By coupling supervised learning and reservoir numerical simulation techniques, this paper proposes a fast and accurate method for predicting the potential of conformance control for heavy oil after multi-cycle steam stimulation. We used the K-fold cross-validation integrated with the exhaustive grid search approach to optimize the hyperparameters of XGBoost. After training the boosting trees using a database obtained from numerical simulations, the trained XGBoost model is capable of predicting the potential of conformance control for wells with better efficiency and accuracy. The performance of the new model was examined by statistical matrices, including mean absolute error (MAE), mean relative error (MRE) and coefficient of determination (R²). In addition, we used PI to quantify the importance of each input variable for the potential of conformance control for N₂-foam and gel. Furthermore, this constructed model was implemented in real production wells of the Chunfeng oilfield and achieved excellent results. The key results are summarized as follows:

(1)

The XGBoost model can predict the potential of conformance control by reproducing the underlying correlation between each input feature and oil increment measures. The statistical matrices (MAE, MRE and R²) for N₂-foam are 5.25 t, 0.57% and 0.995 for the training set and 45.93 t, 5.01% and 0.901 for the testing set, respectively. The statistical matrices for the gel are 12.37 t, 0.09% and 0.999 for the training set and 80.89 t, 0.059% and 0.944147 for the testing set, respectively. For the two types of plugging agent, the absolute relative errors for most of the data samples are less than 10%, and the maximum relative error is less than 20%.

(2)

The input variables in a sequence of decreasing importance to the potential of conformance control for N₂-foam, as quantified by the PI, are net to gross>>N₂-foam injection>variation coefficient of permeability>oil recovery>steam quality>oil rate>injector temperature>soaking time>porosity>water cut>production rate. While for gel the PI are oil recovery>>net to gross>gel injection>steam quality>variation coefficient of permeability>oil rate>production rate>water cut>injector temperature>porosity>soaking time.

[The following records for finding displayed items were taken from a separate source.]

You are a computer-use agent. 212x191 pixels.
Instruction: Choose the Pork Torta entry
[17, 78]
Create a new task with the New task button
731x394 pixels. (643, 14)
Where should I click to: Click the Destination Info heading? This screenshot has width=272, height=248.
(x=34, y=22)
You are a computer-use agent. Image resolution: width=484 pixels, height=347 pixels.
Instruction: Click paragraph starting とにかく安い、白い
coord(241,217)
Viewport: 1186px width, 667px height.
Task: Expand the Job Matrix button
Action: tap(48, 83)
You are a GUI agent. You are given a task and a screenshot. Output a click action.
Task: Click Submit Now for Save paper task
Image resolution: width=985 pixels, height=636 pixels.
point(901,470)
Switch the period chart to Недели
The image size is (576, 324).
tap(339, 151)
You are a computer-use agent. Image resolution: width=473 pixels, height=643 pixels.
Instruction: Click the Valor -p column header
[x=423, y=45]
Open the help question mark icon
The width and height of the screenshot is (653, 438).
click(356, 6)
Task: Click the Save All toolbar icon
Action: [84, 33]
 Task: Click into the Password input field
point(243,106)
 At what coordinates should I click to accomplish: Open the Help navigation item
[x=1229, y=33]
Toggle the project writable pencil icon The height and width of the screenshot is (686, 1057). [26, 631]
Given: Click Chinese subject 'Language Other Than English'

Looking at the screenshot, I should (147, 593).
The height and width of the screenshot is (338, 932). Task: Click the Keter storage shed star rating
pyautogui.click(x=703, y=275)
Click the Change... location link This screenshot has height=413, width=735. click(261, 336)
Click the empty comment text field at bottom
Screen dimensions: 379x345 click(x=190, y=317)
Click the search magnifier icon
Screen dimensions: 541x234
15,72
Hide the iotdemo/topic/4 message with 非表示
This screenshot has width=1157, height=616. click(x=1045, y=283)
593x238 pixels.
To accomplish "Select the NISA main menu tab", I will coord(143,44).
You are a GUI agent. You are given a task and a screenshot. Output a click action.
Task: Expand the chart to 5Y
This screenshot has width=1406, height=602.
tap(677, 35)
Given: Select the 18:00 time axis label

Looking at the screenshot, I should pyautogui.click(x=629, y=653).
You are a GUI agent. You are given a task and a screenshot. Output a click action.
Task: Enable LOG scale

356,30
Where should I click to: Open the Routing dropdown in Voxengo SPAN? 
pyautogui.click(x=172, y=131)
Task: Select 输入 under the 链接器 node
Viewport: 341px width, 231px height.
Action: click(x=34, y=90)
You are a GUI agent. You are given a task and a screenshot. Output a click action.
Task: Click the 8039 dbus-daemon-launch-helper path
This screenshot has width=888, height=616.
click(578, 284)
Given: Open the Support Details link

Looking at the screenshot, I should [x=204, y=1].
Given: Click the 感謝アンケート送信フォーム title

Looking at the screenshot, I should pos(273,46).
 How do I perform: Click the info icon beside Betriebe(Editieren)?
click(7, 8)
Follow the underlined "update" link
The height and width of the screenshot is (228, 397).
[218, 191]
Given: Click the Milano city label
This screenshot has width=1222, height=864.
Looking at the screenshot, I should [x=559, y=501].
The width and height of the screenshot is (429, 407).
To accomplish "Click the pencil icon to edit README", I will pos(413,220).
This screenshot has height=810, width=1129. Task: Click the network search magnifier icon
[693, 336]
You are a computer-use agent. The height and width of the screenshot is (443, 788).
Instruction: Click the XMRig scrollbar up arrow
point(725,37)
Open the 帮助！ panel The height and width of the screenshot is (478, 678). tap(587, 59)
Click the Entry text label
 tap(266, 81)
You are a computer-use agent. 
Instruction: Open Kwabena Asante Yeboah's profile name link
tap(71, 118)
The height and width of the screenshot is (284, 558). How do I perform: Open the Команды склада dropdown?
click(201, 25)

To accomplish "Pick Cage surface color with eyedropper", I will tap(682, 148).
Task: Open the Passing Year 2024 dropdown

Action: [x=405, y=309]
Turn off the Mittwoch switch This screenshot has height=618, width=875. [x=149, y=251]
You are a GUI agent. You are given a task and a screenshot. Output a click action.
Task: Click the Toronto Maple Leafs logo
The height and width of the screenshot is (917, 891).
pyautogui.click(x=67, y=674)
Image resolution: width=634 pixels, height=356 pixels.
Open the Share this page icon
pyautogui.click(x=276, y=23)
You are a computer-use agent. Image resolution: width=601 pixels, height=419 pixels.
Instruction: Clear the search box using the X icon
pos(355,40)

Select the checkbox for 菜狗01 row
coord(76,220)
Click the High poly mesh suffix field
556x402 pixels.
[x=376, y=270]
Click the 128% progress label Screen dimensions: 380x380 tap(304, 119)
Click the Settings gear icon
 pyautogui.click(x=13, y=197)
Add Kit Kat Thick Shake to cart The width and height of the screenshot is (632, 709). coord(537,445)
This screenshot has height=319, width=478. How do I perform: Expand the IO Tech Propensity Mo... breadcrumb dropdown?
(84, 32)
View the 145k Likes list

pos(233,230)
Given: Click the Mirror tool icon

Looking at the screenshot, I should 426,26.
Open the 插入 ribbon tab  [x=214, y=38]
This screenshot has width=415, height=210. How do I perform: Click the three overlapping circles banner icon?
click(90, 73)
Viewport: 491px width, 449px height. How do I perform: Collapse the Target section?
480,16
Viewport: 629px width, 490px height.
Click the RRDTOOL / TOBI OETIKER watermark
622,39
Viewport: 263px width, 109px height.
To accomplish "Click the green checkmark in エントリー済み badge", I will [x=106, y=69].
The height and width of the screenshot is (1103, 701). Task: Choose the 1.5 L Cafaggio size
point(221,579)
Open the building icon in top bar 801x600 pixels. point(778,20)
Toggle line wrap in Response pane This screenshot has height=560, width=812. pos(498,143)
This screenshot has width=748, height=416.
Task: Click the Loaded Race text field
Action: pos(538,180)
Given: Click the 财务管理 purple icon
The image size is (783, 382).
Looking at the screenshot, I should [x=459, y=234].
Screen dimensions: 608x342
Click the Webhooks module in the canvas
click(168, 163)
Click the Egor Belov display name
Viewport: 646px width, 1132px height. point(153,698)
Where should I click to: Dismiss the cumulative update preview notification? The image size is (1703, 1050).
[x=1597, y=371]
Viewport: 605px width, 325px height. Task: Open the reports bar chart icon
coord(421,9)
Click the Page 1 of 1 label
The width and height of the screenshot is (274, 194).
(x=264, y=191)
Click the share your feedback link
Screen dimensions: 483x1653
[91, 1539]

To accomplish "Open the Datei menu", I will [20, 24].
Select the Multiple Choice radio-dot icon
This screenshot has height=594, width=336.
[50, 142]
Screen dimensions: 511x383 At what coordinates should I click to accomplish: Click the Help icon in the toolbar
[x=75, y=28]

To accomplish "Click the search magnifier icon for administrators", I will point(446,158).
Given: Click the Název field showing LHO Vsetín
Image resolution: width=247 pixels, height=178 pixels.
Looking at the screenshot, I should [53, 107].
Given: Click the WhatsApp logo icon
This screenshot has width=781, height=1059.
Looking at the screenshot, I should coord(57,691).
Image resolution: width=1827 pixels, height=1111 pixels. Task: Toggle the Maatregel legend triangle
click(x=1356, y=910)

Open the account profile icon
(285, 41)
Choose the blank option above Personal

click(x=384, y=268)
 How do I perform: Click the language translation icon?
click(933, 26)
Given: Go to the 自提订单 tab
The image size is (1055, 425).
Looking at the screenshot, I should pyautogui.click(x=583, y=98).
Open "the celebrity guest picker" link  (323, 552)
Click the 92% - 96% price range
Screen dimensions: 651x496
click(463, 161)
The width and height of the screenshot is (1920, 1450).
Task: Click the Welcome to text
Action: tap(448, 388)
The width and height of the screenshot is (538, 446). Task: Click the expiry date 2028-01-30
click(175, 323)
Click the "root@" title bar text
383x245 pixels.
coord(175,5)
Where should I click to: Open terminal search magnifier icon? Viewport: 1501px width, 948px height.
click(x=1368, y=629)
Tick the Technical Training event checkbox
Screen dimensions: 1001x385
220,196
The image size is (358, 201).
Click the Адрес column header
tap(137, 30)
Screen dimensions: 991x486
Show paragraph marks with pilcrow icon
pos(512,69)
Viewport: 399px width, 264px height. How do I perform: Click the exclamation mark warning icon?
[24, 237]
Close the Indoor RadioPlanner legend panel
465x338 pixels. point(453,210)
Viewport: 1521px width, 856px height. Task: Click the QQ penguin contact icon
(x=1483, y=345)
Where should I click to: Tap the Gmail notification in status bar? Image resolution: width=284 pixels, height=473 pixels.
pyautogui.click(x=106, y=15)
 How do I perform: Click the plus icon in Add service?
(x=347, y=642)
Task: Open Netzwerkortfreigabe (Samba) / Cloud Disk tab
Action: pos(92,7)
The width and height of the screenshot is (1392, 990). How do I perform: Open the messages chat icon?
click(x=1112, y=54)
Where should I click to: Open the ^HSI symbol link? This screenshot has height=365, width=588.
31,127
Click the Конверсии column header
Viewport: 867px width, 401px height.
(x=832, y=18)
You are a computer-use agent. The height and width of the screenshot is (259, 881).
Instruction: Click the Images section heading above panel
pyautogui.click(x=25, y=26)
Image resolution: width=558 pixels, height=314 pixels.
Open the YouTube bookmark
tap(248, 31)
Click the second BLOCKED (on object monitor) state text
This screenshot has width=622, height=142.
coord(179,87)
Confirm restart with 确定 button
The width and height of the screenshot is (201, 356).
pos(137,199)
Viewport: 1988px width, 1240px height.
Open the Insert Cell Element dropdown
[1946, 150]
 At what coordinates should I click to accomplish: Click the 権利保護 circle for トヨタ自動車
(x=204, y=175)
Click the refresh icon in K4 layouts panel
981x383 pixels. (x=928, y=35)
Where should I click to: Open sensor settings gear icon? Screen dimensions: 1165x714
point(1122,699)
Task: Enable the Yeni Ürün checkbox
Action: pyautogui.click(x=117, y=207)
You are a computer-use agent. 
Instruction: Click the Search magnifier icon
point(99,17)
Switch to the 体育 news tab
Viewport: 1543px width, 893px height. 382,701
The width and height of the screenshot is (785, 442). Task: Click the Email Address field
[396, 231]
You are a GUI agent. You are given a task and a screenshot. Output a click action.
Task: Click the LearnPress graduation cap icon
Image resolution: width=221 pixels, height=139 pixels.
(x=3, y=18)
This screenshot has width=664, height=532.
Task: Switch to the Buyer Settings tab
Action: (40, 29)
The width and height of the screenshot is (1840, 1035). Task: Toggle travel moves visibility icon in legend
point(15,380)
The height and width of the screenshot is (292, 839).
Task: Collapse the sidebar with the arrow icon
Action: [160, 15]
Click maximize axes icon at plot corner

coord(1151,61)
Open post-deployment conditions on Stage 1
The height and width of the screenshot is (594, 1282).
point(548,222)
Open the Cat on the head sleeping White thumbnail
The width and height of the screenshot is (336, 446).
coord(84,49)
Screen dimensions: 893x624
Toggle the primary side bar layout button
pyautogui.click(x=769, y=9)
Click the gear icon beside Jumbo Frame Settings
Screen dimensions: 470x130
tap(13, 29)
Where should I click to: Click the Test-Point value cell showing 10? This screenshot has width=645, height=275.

Different arrangements of PI are caused by the conformance control mechanism of N₂-foam and gel.

(3)

The XGBoost model showed excellent performance that predicted the potential of conformance control for three types of real production wells in the Chunfeng oilfield. The maximum absolute error and relative error were 186.49 t and 17.28%, respectively. Comparing with the traditional numerical simulation method, our proposed model reduced the prediction time greatly, with similar prediction accuracy. This method can be applied in actual situations and provide a new view on the design of governance processes after multi-cycle steam stimulation.